We need to remind students that this country has been at its best when people have organized to question and challenge presidents — opposing presidential support for slavery, war, invasion, segregation, and injustice of all kinds. Our students need stories of this resistance to inform and inspire their own activism in the years ahead.
As Presidents Day approaches, it’s a good time to reflect on how we can help students to think critically about the presidency — and, yes, help them to question the president.
Howard Zinn said about the three branches of government,
We’ve never had our injustices rectified from the top, from the president or Congress, or the Supreme Court, no matter what we learned in junior high school about how we have three branches of government, and we have checks and balances, and what a lovely system. No. The changes, important changes that we’ve had in history, have not come from those three branches of government. They have reacted to social movements.

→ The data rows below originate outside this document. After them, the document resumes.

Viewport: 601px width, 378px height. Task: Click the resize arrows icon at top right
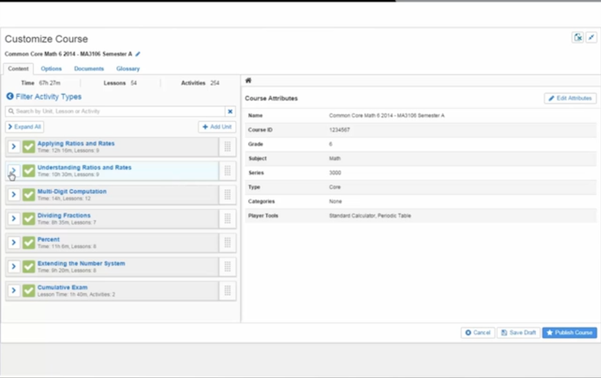click(591, 37)
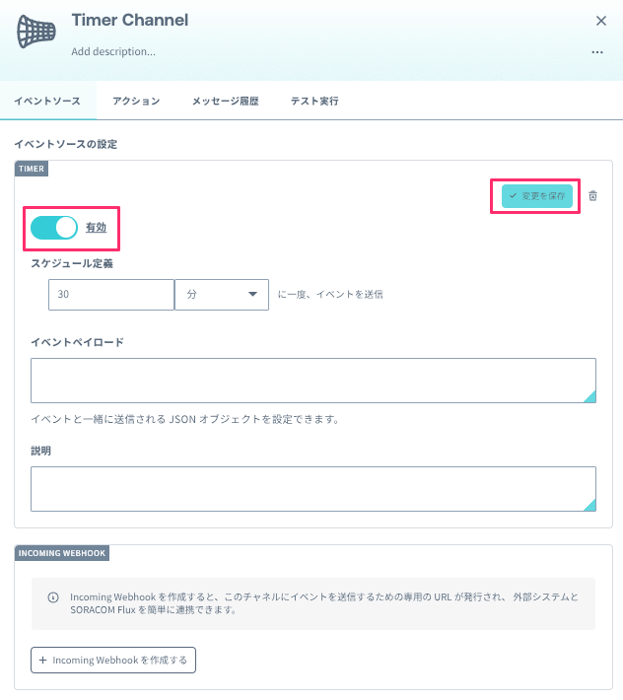Screen dimensions: 623x700
Task: Go to the メッセージ履歴 tab
Action: [x=225, y=101]
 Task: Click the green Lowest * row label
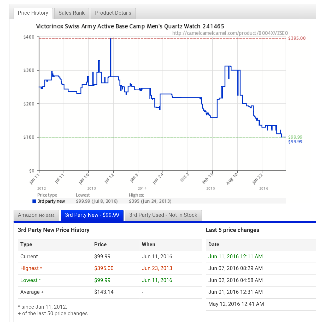click(x=31, y=280)
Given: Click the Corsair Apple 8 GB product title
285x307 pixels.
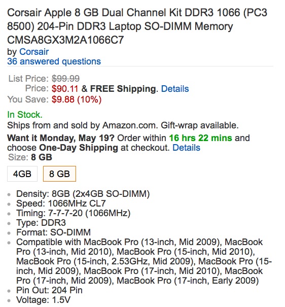Looking at the screenshot, I should click(x=137, y=26).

Here are a few of the many resources available at the Zinn Education Project to critically teach the presidency. With your support, we can bring these lessons to classrooms everywhere.

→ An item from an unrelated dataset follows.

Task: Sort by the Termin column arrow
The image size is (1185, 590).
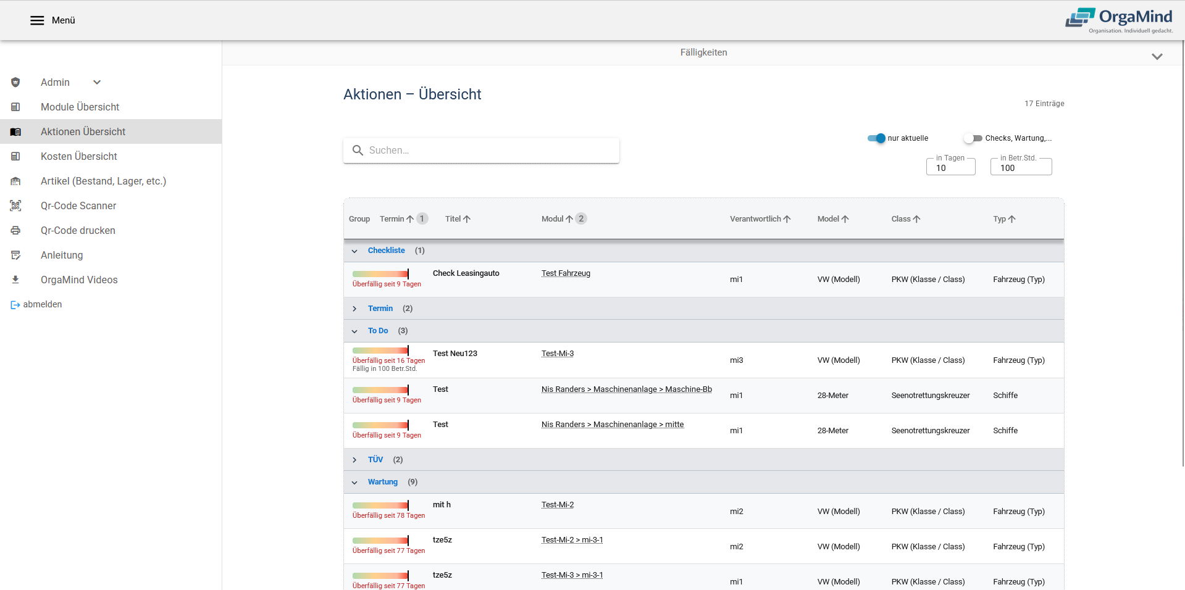Action: tap(410, 219)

Schools across the country are adorned with posters of U.S. presidents and the years they served in office. U.S. history textbooks describe the accomplishments and challenges of the major presidential administrations. Children’s books put students on a first-name basis with the presidents. Nowhere in all this information is there any mention of the fact that more than one in four U.S. presidents were involved in human trafficking and slavery. ARTICLE BY CLARENCE LUSANE.
A 5th-grade teacher and his students conduct research to answer the question: “Which presidents owned people?” What they came up with will surprise you. LESSON BY BOB PETERSON.
Students need to rethink the Great Emancipator myth by examining Abraham Lincoln’s first inaugural address, the Emancipation Proclamation, his timid approach to ending slavery, and, by contrast, the heroism of the abolitionists and the enslaved people themselves. ARTICLE BY BILL BIGELOW.
What does it tell us about the Trump administration that Andrew Jackson’s portrait now hangs prominently in the Oval Office? As Howard Zinn explained, “Jackson was a land speculator, merchant, slave trader, and the most aggressive enemy of the Indians in early American history.” EXCERPT BY HOWARD ZINN.
The film The Birth of a Nation celebrated the Ku Klux Klan and erased memories of the role of African Americans played in bringing democracy to the Southern states — and, in the process, the unity they forged with whites. When it was shown at the White House, President Wilson, who supported segregation, called it “history written in lightning.” ARTICLE BY WILLIAM KATZ.
When he ran for president, Trump lied and used hate speech when talking about people of color, Muslims, immigrants, Native Americans, LGBTQ people, people with physical disabilities, and women. Trump’s first weeks have shown that these were not empty words, but a preview of the biased policies to come. We invite you to draw on curriculum at the Zinn Education Project to help your students make sense of this new context.
February 19th marks the 75th anniversary of Executive Order 9066 issued by President Roosevelt authorizing the internment of U.S. citizens of Japanese descent. This history has chilling relevance today with the Trump administration’s references to a Muslim registry. Here are lessons for teaching about Executive Order 9066.
Fred Korematsu defied Executive Order 9066. He was arrested, convicted, and sent to the Topaz Internment Camp in Utah. Korematsu filed a lawsuit claiming his constitutional rights had been violated and he had suffered racial discrimination. His case went to the Supreme Court — twice.